The government’s most controversial bailout is still under water, if just barely.

Treasury said Tuesday in its two-year retrospective on the Troubled Asset Relief Program that the net cost of TARP’s AIG bailout at current market prices is $5.1 billion. The cost of the AIG bailout has been subject of considerable head scratching in recent days, with TARP winding down and the terms of federal assistance to AIG changing for the umpteenth time.



AIG's 2010 bounceback

The New York-based insurance company and Treasury agreed last week to a swap in which the government will expand its AIG holdings in exchange for the liquidation of the Federal Reserve’s claims on AIG. Then the government, over time, will sell its AIG shares into the market in hopes of making taxpayers whole.

“The exit strategy announced today dramatically accelerates the timeline for AIG’s repayment and puts taxpayers in a considerably stronger position to recoup our investment in the company,” Treasury Secretary Tim Geithner said in a statement Sept. 30.

Treasury has said it believes the deal will allow the government to extract itself from the company over time, and that it sees a profit on the AIG bailout as possible assuming financial markets hold up and the economy doesn’t take another dive.

(Treasury says it is also making $22 billion on the conversion of some other AIG preferred shares to common — money it will use to bring the total cost of TARP to taxpayers down to $30 billion.)

Initially, last week’s restructuring will actually expand the company’s TARP borrowings to almost $70 billion from $48 billion previously. But because most of that sum is in preferred stock that will turn into AIG common stock, the net effect will be to raise Treasury’s ownership of the company to 92%.

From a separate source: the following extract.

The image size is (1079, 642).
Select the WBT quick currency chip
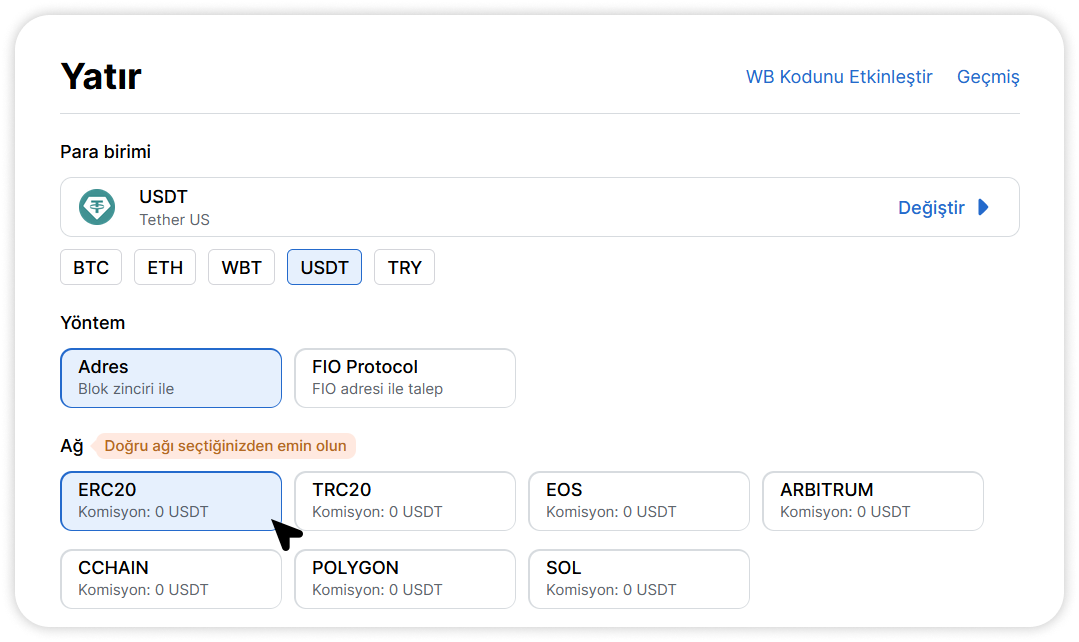pos(241,267)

Though the notion that the government could make money on bailouts of failing financial companies has been widely derided, Treasury shows in Tuesday’s report just how that math could work.

After the proposed restructuring of AIG, TARP will hold 1.09 billion shares of AIG common stock, plus preferred equity interests in SPVs of approximately $22.3 billion, against a cost basis of $69.8 billion. Valuing the common equity at the market close for October 1 of $38.86 per share implies a net cost of -$5.1 billion.

That’s not a bad outcome, considering that various arms of the government agreed to put up as much as $182.5 billion starting in 2008 to prop up AIG. And using Treasury’s math, AIG shares would have to climb only about 10% from current levels for taxpayers to break even – on paper, at least.